West vs. East page Digest…

It is very interesting the advances that were made with the structure of this building.  It is apparent that this was a turning point in history as it relates to structural design.  The advances made on the structure of this building helped shape the structural design of future buildings for years to come.  It is also very interesting how this buildings structure helped shape the advance of stained glass in the western world. 
It is a fact that this was the largest cathedral in the world for nearly a thousand years.  This building changed the history of Architecture forever.  The design of this building opened up many options from an architectural standpoint.  Up until this point, walls and columns were huge, due to the load that was being applied, but with this new structural invention, the walls could be much smaller.  With this came the introduction of glass into buildings that was not feasible until this.  This design also eliminated many columns and allowed rooms to be much more open, and larger. 

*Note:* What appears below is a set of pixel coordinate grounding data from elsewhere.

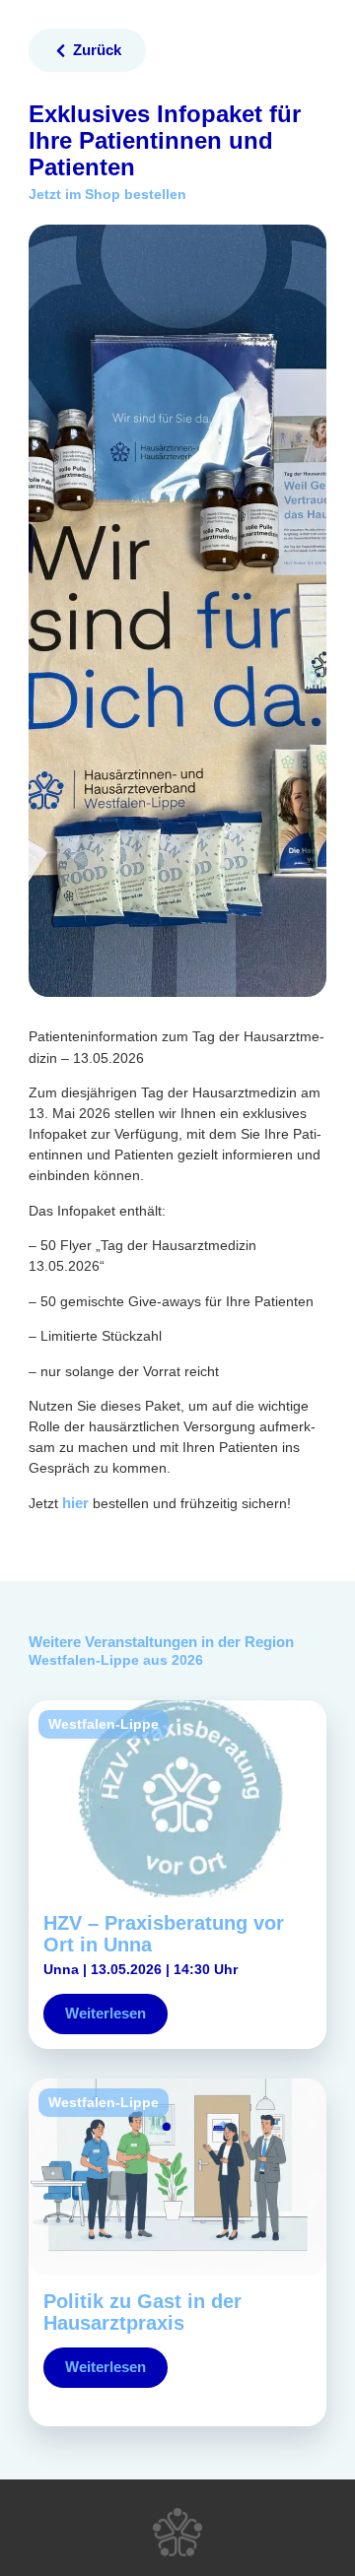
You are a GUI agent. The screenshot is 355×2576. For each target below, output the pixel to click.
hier (75, 1502)
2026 (187, 1660)
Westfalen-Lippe (84, 1660)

2.)  A Medieval Home Companion – The Middle Ages is between late imperial Rome and the rebirth of classicism during the Renaissance.  Invasions, social instability and political unrest made a society of fear and constant moving.  There was religious conflict galore, and there were also artistic changes during this turbulent time that turned people to religion.  Ecclesiastic Architecture developed, Gothic style brought lightness and verticality, and the dematerialization of everything that was known to man as far as construction was concerned.  In the noble interiors there were textiles for warmth and color with pattern to show status.  Furnishings were portable due to the fact that small kingdoms hold the power until Church held the power and brought stability to a troubled society.  In these manors there was no privacy; it was one whole communal space with little comfort and little visual variety. 
As we come to this manor at the end of the rolling green hills, we walk through the heavy wood door into a dark, cold and smoky space.  We are immediately greeted by Mary who is preparing dinner along with her sisters.  As our eyes glance around the room, the only room!, we see exposed beams in the ceiling stained by the heavy smoke of the fire pit in the middle of the room.  As people begin to crowd the room, sleeping, eating, living, family envisions are all in one great hall.  As we look to the left we see a tall narrow window with gothic arches adorning it, and almost cozy window seat.  There is wainscot paneling around the hall, and as we look toward the end we see a big tapestry hanging tall with many colors, reds, browns, and yellows depicting a picture of a Lording lady.  Lord Edward and his family sit comfortably in a tall back chair in front of it, as if they were viewing a play that was unfolding right before their eyes.  And as we exit the house we see a smile brightening Lord Edward’s face as the musicians begin to play and the lady’s begin to dance.